If there is one thing I have come to discover during this whole lockdown period it is how judgemental people can be. I find it sad that in our wider Jewish community everyone decides to judge others about the way they are dealing with the crisis. I was personally a victim of this and feel the need to vent my upset. Maybe you can inspire your audience to be a little less judgemental. We would all be better off for it.


Dear Anon

I’ve shared this before: A few years back when I was on a plane with my dear wife returning from a solidarity trip to Israel. This elderly woman sat next to my wife and myself. She proceeded to tell me which community she comes from and wonderful her rabbi is. I asked her if she knew the rabbi of Mill Hill Synagogue. “Oh yes. Sch…Sch…Schochet. I don’t like him!” My wife smiles and asks sweetly, ‘why not?’ “Oh he’s very opinionated and I don’t like his views at all!” She sees me smiling and says, “I’m sorry if you have anything to do with him, but I just don’t like him!” Later she’s standing with some friends at the back who clearly identified me and as I walked past with my wife she stops us: “What is your name?” My wife says, “Chani,” and quickly beats a hasty retreat. I said “Yitzchak.” “What is your surname?” “Schochet,” I said, sheepishly. “And so you are! Are you the rabbi?” Trying to make light of an otherwise embarrassing situation I reply, “Let’s just say I am very, very closely related to him!” “Oh good!” she says, “As long as you’re not him! I really don’t like him!”

It’s good therapy sometimes to forget yourself, drop the image and let others tell you like it is. We got along really well throughout the flight, this lady and I. She was very grateful for my help, putting her sweater up into the overhead compartment, taking it back down; Helping her with the remote control and even sharing a laugh or two with her.
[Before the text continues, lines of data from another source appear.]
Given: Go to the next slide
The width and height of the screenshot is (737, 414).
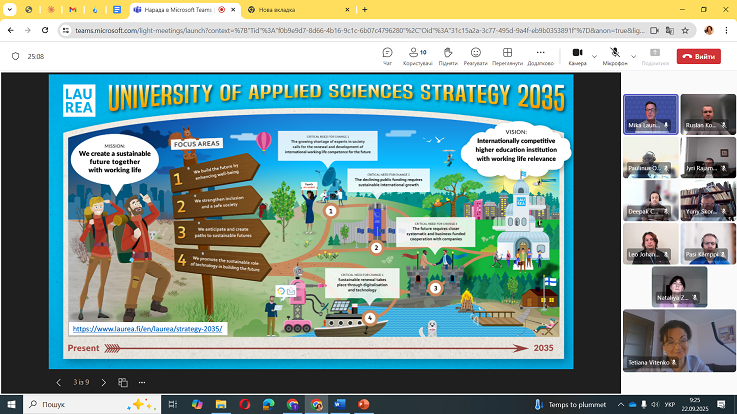Looking at the screenshot, I should point(104,382).
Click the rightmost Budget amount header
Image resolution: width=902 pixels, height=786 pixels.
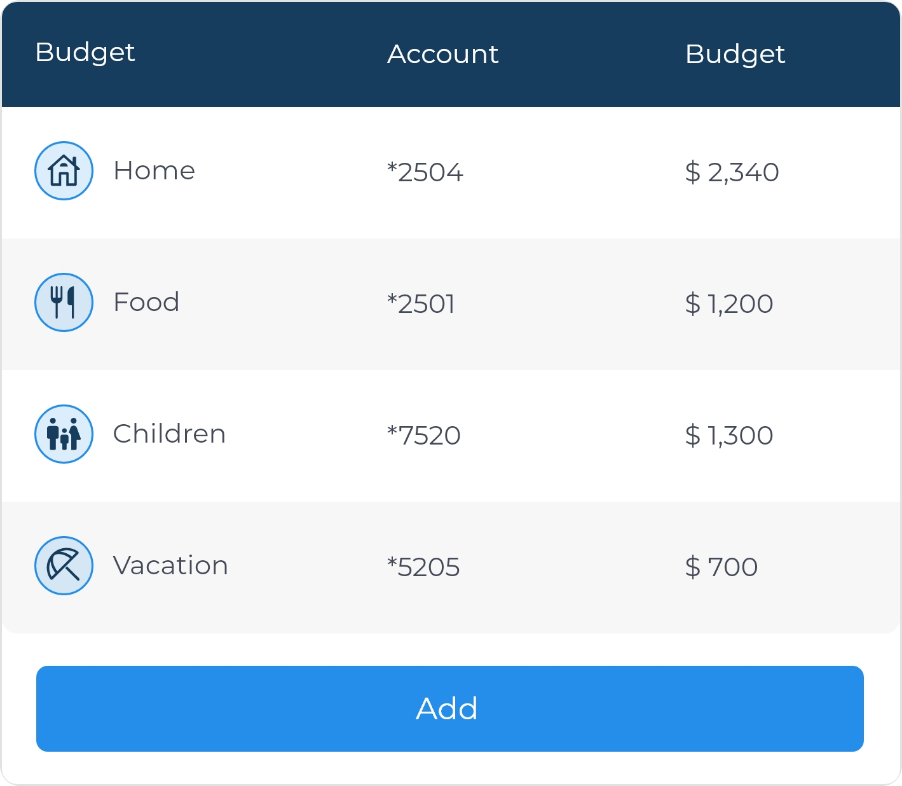pos(735,55)
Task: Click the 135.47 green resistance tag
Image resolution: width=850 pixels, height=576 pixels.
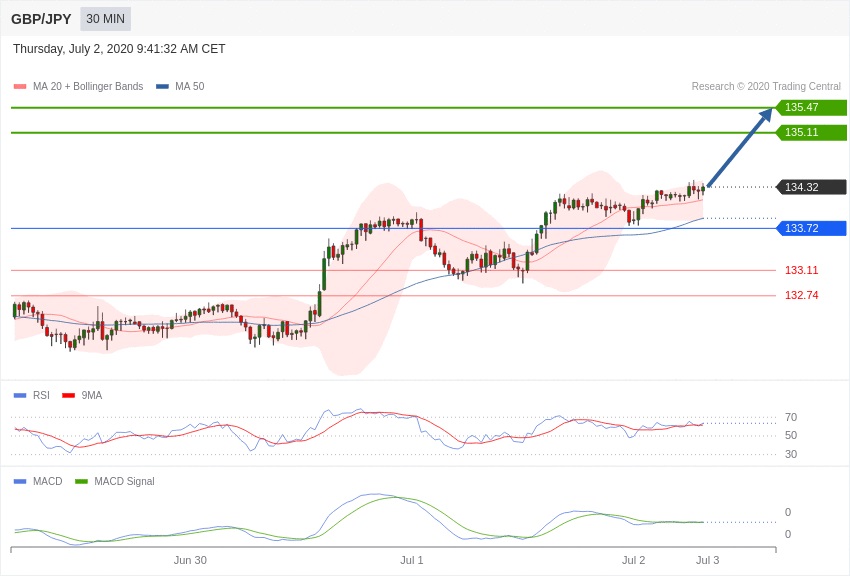Action: click(810, 107)
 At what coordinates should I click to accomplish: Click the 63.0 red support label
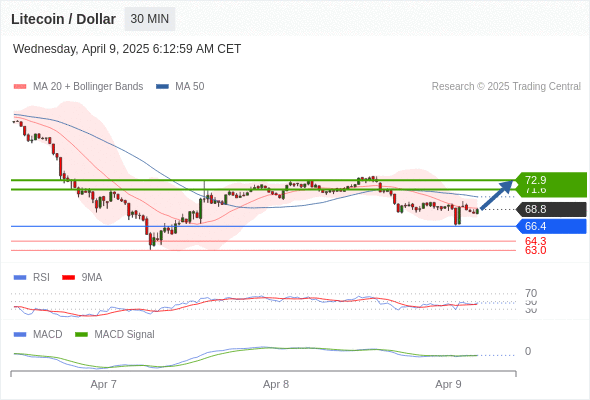[535, 250]
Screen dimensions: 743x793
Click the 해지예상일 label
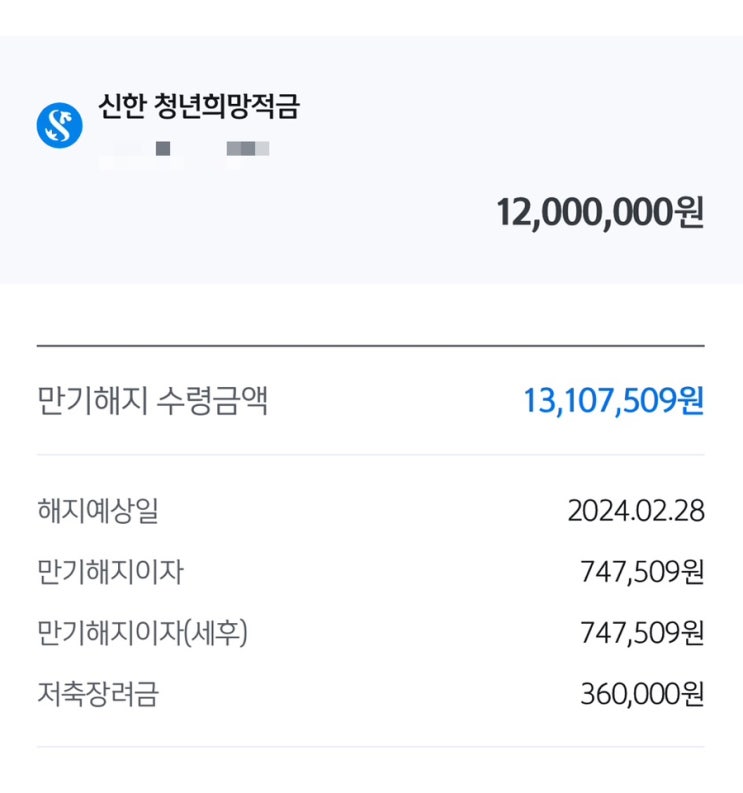click(x=97, y=512)
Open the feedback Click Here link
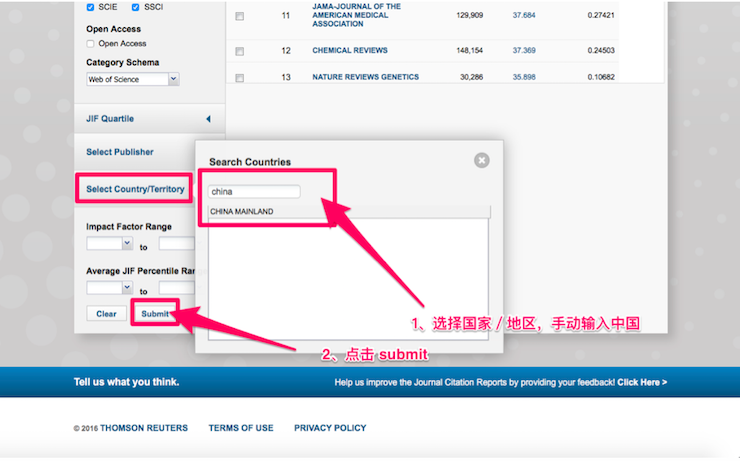Screen dimensions: 740x461 click(x=641, y=382)
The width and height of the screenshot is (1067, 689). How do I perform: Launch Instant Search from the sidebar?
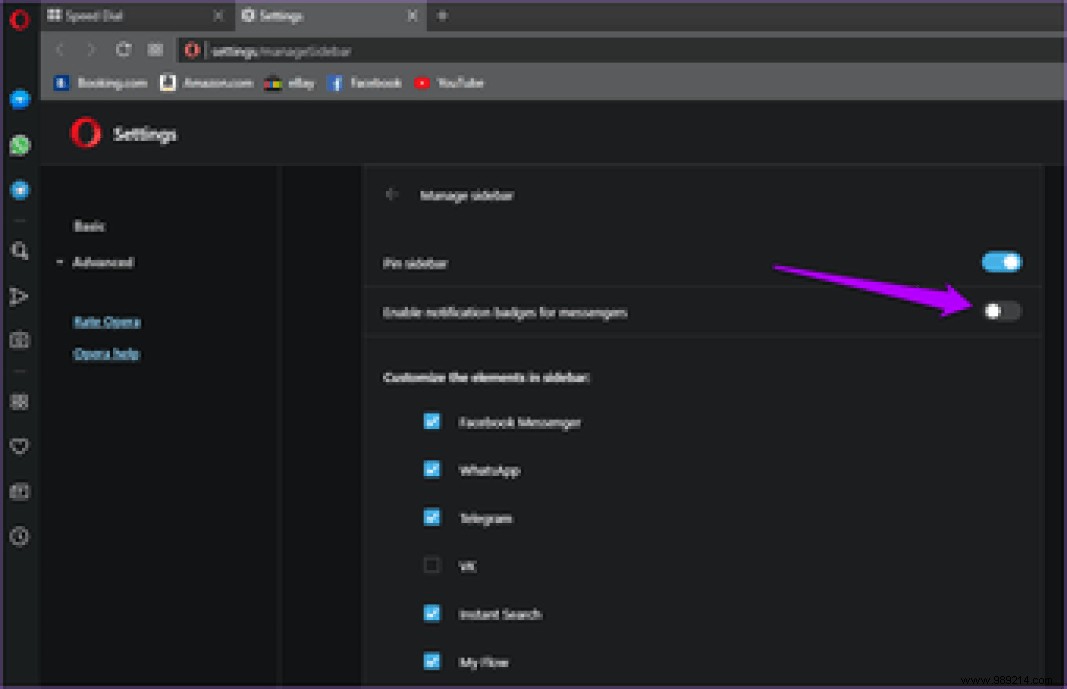pos(19,251)
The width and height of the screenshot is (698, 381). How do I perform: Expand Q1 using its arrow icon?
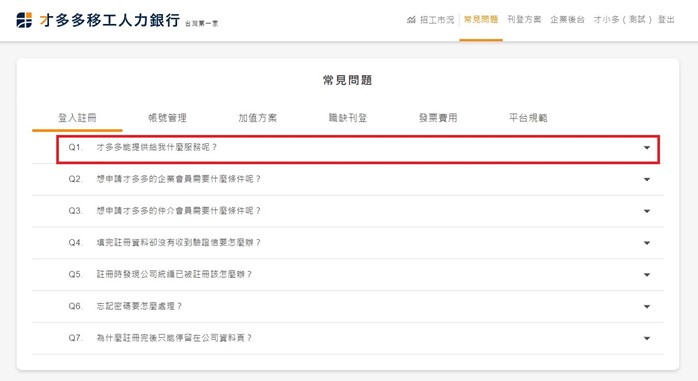click(647, 148)
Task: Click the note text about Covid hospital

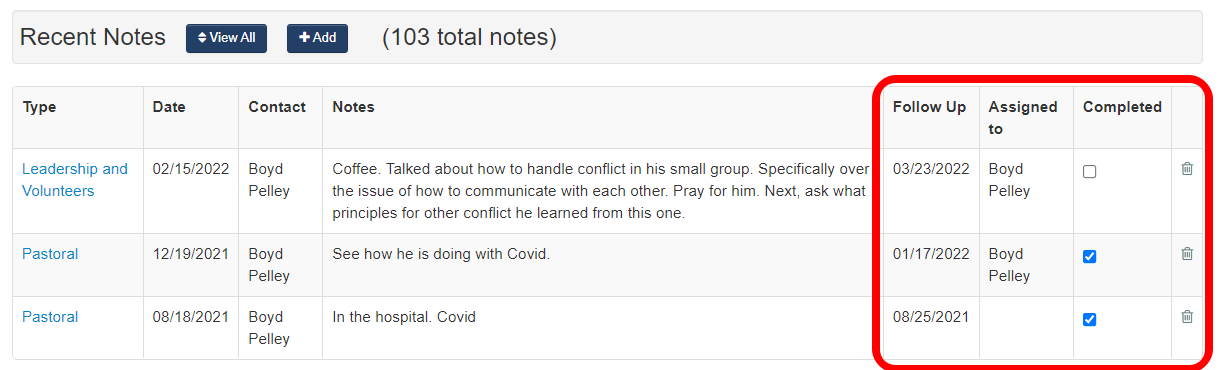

It’s amazing how people are so quick to jump to conclusions and form preconceived notions, judging and passing verdict without ever really experiencing matters first hand. For the record I’m not suggesting she’s wrong. But aren’t we to one degree or another guilty of the same? We are quick to pass judgement on other people without ever really looking beneath the surface. Is there hope for the forlorn Jew if we just judge them then write him or her off as another statistic? Why are we so quick to criticise – to pounce – to see the bad in other people, rather than looking beneath the surface at the inherent goodness that exists within? A timely thought at this juncture in the Jewish calendar and thank you for bringing it to readers’ attention.